The tug-of-war between traditional immigrant parents and their North American born children is very real, but unless the book is set in the 20th century, I felt that this hand was overplayed, particularly for a 22-year-old. Additionally, the characters' lack of computer availability to research information made the book feel dated. Having said that, the segments that dealt with dance seemed quite smoothly written - although the likelihood that an inadequate receptionist could become a professional dance instructor was a bit exaggerated. It is , however a Cinderella story for Charlie. As for Lisa, not so lucky. I enjoyed the story. The romance plot was well choreographed, the sub-score with Ryan and his boxing mates was offbeat, and a (mostly) happy ending is fine.
I enjoy books that show other cultures,and Mambo In Chinatown showed two American-Chinese sisters and their struggle of trying to acclimate fully into American culture when they have a father and an uncle who are steadfastly anchored to old-school China.
The author skillfully develops the characters,and the story.
I immediately loved Charlie and her little sister Lisa,and I was totally captivated by their story.
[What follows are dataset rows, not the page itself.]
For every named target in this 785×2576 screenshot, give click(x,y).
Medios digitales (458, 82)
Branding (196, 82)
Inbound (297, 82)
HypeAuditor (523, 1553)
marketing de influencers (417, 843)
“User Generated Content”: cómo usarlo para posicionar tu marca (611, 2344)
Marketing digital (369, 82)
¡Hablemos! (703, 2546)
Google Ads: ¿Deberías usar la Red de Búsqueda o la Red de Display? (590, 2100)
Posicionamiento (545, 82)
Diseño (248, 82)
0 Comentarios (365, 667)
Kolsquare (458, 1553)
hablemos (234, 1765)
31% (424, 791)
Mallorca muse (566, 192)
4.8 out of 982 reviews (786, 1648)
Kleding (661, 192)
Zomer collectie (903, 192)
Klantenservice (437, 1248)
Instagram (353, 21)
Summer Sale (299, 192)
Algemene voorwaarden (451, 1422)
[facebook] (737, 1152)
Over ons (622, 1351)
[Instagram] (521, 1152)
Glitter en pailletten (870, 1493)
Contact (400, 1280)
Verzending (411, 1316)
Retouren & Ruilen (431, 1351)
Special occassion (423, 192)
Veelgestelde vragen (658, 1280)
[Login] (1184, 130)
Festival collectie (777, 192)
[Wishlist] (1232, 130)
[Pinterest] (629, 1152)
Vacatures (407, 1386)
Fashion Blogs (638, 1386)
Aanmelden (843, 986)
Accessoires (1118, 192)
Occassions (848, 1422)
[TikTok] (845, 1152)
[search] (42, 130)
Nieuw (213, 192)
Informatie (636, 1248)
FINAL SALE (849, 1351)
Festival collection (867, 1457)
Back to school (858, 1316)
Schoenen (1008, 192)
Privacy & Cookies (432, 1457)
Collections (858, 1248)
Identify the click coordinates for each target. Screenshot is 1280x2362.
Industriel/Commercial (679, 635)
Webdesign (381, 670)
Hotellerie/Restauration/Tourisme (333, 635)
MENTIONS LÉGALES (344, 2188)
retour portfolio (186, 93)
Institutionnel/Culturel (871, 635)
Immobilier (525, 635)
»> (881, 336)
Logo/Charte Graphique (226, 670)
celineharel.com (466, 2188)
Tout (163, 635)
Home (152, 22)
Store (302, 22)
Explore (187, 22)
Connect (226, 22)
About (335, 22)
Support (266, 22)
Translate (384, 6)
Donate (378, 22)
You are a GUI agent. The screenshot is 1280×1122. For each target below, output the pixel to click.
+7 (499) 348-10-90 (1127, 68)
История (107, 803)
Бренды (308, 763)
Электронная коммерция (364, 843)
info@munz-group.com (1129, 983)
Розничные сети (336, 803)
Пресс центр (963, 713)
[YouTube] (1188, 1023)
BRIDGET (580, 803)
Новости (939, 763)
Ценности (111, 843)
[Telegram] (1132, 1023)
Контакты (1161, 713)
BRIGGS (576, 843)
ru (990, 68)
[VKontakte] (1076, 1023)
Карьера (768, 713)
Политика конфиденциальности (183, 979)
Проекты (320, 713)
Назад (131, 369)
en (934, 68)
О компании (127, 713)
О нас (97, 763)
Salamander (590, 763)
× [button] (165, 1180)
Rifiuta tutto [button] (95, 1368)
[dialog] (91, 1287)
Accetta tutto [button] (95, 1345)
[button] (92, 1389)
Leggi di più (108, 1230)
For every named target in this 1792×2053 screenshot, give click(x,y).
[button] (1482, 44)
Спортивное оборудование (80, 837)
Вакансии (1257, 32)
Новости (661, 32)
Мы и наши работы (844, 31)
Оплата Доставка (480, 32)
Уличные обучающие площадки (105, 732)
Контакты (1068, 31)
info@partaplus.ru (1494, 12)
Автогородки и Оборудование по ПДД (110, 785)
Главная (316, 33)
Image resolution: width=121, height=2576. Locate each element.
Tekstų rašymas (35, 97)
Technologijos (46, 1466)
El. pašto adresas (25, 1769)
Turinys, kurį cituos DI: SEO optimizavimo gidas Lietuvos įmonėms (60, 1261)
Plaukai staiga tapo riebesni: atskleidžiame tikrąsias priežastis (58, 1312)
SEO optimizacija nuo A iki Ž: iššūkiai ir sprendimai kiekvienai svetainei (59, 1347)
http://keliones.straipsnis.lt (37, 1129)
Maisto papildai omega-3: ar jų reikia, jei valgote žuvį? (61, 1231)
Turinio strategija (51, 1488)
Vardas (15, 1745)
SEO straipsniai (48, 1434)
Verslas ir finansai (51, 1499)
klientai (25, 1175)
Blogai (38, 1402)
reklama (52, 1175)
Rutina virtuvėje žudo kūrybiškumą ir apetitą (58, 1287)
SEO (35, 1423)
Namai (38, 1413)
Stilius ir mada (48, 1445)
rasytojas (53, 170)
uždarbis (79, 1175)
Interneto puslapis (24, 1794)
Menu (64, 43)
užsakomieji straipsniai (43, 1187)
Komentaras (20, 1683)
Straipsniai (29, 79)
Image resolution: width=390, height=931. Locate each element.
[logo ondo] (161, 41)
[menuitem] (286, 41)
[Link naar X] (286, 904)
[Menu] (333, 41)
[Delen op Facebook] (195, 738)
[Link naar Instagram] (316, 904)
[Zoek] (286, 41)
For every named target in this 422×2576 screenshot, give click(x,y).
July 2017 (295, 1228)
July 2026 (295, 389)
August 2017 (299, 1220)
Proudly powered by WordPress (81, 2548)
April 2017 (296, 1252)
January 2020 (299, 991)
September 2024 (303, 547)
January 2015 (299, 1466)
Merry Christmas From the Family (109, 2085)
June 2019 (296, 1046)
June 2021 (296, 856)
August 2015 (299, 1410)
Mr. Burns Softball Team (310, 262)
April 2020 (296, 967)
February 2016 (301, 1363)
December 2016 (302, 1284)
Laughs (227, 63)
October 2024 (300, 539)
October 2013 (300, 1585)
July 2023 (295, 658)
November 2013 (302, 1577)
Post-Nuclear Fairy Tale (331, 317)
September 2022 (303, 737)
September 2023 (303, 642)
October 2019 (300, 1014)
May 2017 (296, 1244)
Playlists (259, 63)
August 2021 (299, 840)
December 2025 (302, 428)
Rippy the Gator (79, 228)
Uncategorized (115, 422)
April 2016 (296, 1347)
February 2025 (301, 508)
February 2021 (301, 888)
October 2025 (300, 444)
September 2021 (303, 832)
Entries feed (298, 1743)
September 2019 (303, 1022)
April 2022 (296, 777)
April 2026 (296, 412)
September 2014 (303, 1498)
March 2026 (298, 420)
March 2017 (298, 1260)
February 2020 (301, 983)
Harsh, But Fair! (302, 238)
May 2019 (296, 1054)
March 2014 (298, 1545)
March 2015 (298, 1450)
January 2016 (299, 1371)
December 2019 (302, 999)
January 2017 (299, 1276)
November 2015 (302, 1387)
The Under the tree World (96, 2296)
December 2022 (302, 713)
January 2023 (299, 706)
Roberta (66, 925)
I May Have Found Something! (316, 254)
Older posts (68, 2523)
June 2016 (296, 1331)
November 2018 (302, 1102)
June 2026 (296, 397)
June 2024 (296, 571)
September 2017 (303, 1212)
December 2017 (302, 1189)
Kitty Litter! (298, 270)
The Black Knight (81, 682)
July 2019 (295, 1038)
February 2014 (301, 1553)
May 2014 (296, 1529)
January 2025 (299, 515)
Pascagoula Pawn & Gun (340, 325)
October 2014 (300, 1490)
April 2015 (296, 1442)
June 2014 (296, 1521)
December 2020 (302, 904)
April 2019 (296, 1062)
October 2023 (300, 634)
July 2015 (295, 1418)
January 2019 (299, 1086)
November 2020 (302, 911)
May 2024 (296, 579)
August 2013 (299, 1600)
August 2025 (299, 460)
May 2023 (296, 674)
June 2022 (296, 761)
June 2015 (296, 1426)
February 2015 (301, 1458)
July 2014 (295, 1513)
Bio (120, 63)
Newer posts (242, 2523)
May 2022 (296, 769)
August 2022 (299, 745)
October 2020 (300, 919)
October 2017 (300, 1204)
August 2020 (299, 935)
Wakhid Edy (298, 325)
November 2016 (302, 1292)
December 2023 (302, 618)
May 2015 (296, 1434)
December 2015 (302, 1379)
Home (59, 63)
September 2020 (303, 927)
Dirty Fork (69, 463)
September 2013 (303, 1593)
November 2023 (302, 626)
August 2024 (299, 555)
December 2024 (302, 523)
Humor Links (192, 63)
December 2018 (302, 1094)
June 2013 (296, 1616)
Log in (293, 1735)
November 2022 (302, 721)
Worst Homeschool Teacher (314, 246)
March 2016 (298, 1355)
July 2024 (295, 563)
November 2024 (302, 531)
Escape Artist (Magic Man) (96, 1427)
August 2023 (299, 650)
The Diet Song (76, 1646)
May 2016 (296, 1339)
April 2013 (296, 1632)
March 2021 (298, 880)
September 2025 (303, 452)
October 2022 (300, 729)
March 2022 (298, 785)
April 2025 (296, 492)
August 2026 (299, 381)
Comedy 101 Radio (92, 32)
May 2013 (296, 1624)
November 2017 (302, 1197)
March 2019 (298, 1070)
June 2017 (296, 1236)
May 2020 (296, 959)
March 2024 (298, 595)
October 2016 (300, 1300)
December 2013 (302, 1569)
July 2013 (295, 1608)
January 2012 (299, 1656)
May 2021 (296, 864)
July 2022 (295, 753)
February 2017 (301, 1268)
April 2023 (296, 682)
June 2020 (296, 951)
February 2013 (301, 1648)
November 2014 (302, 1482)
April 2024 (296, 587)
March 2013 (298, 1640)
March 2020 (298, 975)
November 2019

I also thoroughly enjoyed the insights to Chinese culture,even though I was totally grossed out by the uncle's disgusting-gag-a-maggot health remedies,that would have made me run away from home!
The story is told with much humor and charm.
Highly recommended for those who enjoy a feel-good story
***** Charlie, the older daughter of an old-school overworked and underpaid widowed Chinese man, comes of age at great risk to the thin fabric that holds her struggling family together -- only to resew it with tensile-strength thread. By itself, the description of her interview at the dance studio is worth the time to read the whole book -- but that's only one one gem in a sparkling charm bracelet of a novel. Also, check out Kwok's emotion-tugging debut novel, Girl in Translation, about impoverished Chinese immigrants who become indentured servants to family members as the price of their tickets.
Fascinating look behind the scenes of professional ballroom dancing -- an "ugly duckling" becomes a swan in spite of herself.
This is a great book. Can't help but pull for "Charlie" as she grows into her own. Recommended!